Saturday, December 17, 2011

Network software bugs: Are Cisco and others doing enough?

by Greg Ferro, Fast Packet Blogger


It seems that the IT Industry is willing to accept that software bugs are unavoidable and that licensing agreements, along with patches, absolve vendors from any responsibility. That may be why there is so little hubbub around what I sense to be an increase in network software problems – and specifically Cisco IOS bugs.

It's not that bugs in general are a new issue. Microsoft releases between 20 to 60 patches per month for critical bugs. But with Cisco IOS software, I have noticed a significant decline in product reliability over the last two or three years, which is suspiciously the same timeframe as the company's financial problems. Maybe I am paranoid, but I have to wonder if Cisco is cutting corners on testing and validation programs in its Indian development centers

I’ve learned that IOS software development is segmented into verticals: BGP, IP Multicast, OSPF, MPLS, etc.
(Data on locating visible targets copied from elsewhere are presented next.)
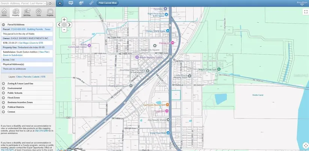Open the Building Permits link
Viewport: 309px width, 151px height.
(35, 29)
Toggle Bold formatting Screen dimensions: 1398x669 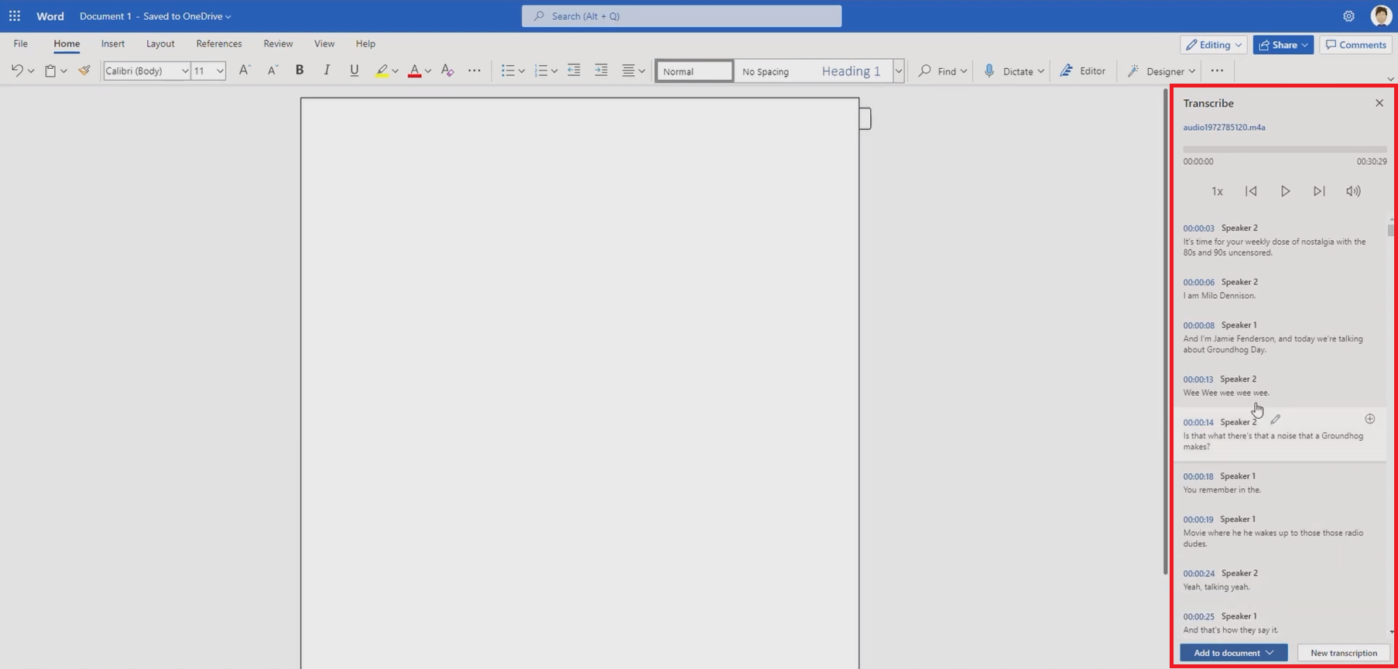coord(300,70)
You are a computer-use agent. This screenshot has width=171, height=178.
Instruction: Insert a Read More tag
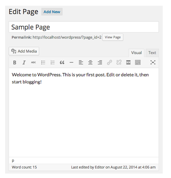(x=128, y=62)
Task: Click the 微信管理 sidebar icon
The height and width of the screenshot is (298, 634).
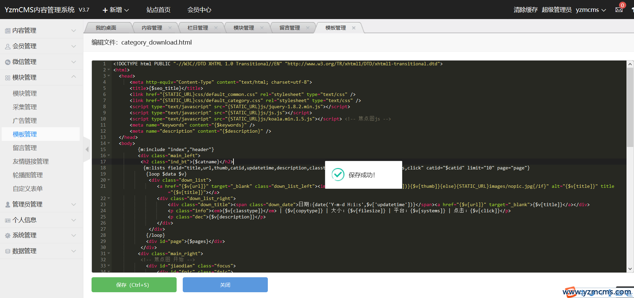Action: click(x=7, y=62)

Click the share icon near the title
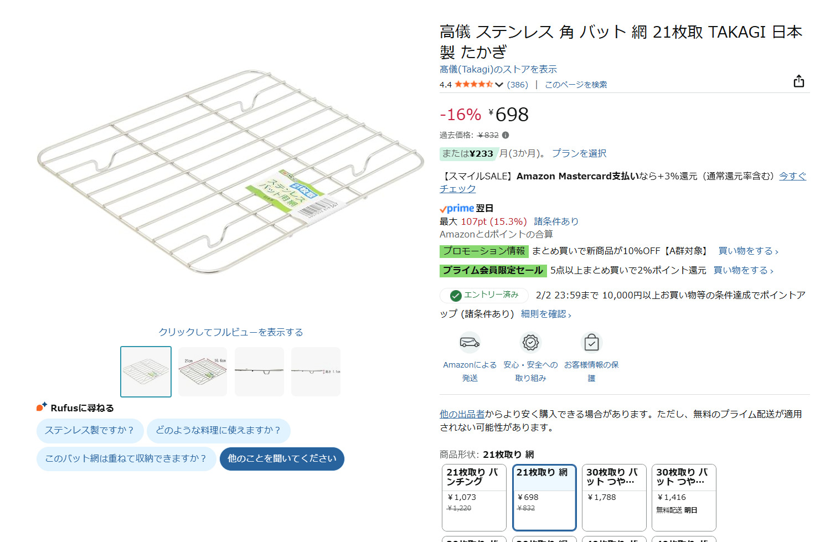click(798, 81)
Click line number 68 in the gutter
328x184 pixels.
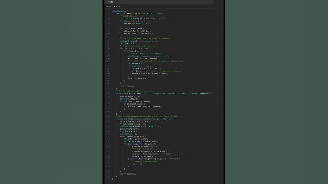108,179
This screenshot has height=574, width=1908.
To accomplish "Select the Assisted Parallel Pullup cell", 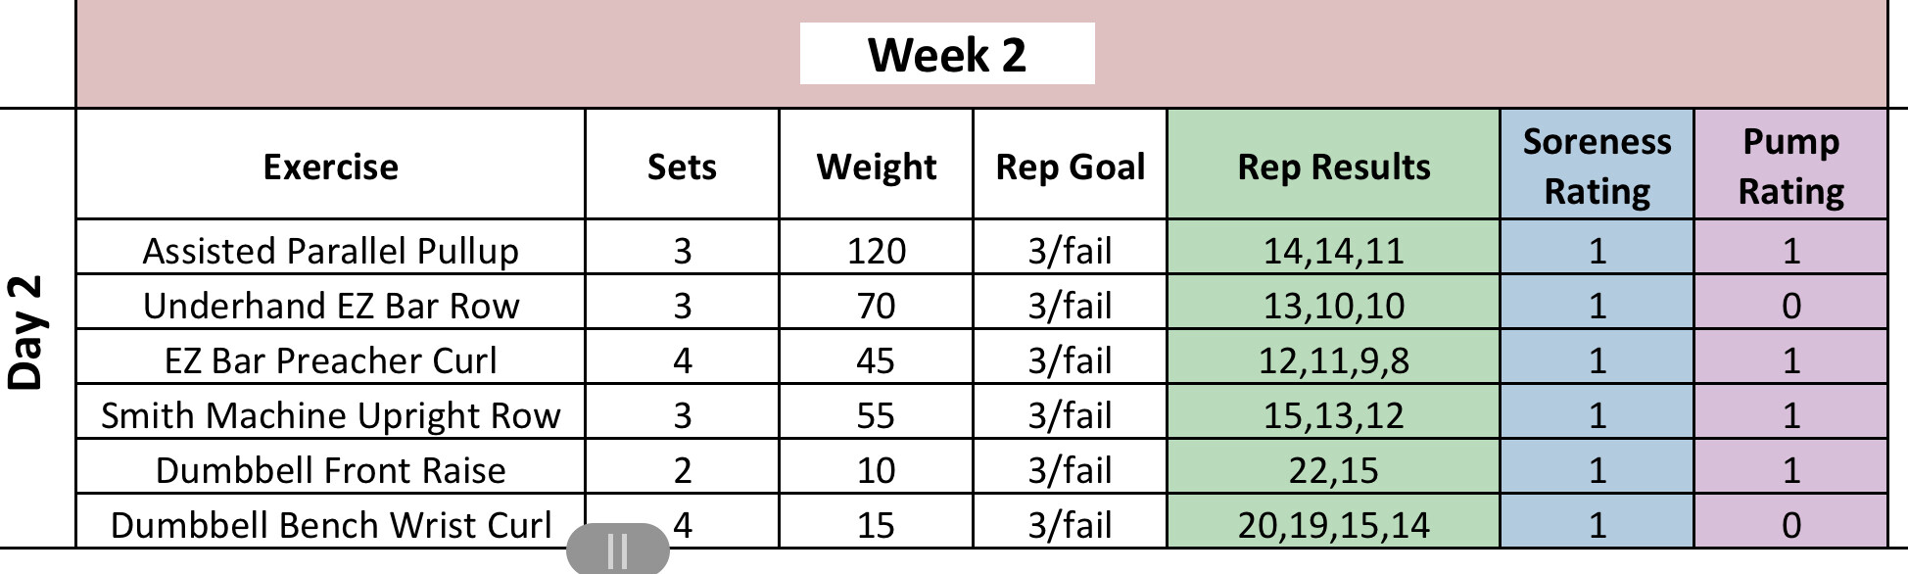I will point(330,251).
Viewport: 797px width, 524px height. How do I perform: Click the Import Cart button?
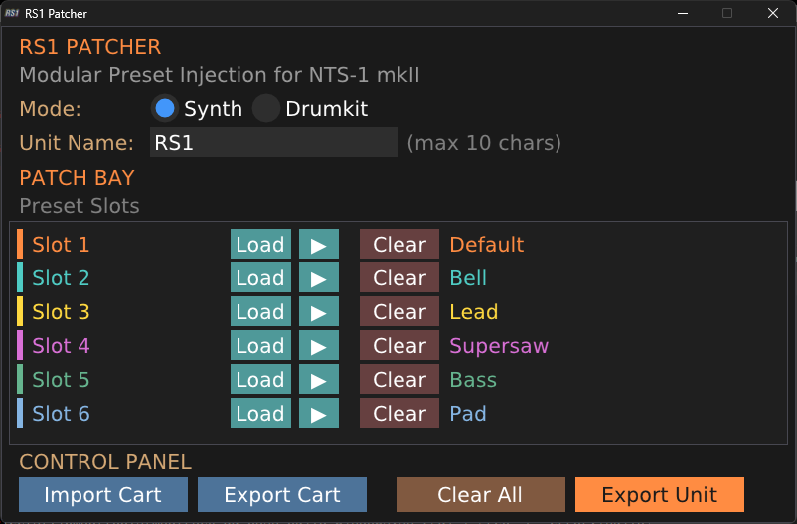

All of these are developed in independent teams with their own budgets and management. But there seems to be a gap in end-to-end testing. For example, I wonder if there is testing of BGP and IP Multicast integration or MPLS andOSPF integration.

Why are bugs so troubling in networking?

In an ITIL-compliant world, bugs are an identified risk and projects allocate hundreds or thousands of man hours to testing and validation in an attempt to locate product flaws. The cost of customer-driven network validation and testing has risen dramatically in the last five years. The trend is proven in the wide range of new testing products and solutions.

On one hand, this is not a bad thing as we can now build better networks. But for every bug found, the network is undermined. There is already a significant perception in IT management circles that the network is unreliable and risky. That’s why getting change windows for regular upgrades is almost impossible

When will vendors do more?

Some people say that vendor technical support is here to fix these problems, but that's not why I pay for this service. I pay tech support for hardware failures, software upgrades and configuration support, not to receive a half-finished product.

Which leads to the question: Are vendors delivering faulty products? If customers are going to perform their own testing, locate bugs and then advise the vendors through tech support programs (paid for by the customer), then what motivates the vendor to keep software quality high?

It is true that the complexity of modern products means that some bugs or product flaws will occur. But if vendors scale back their testing programs to save money, who suffers? And who will know?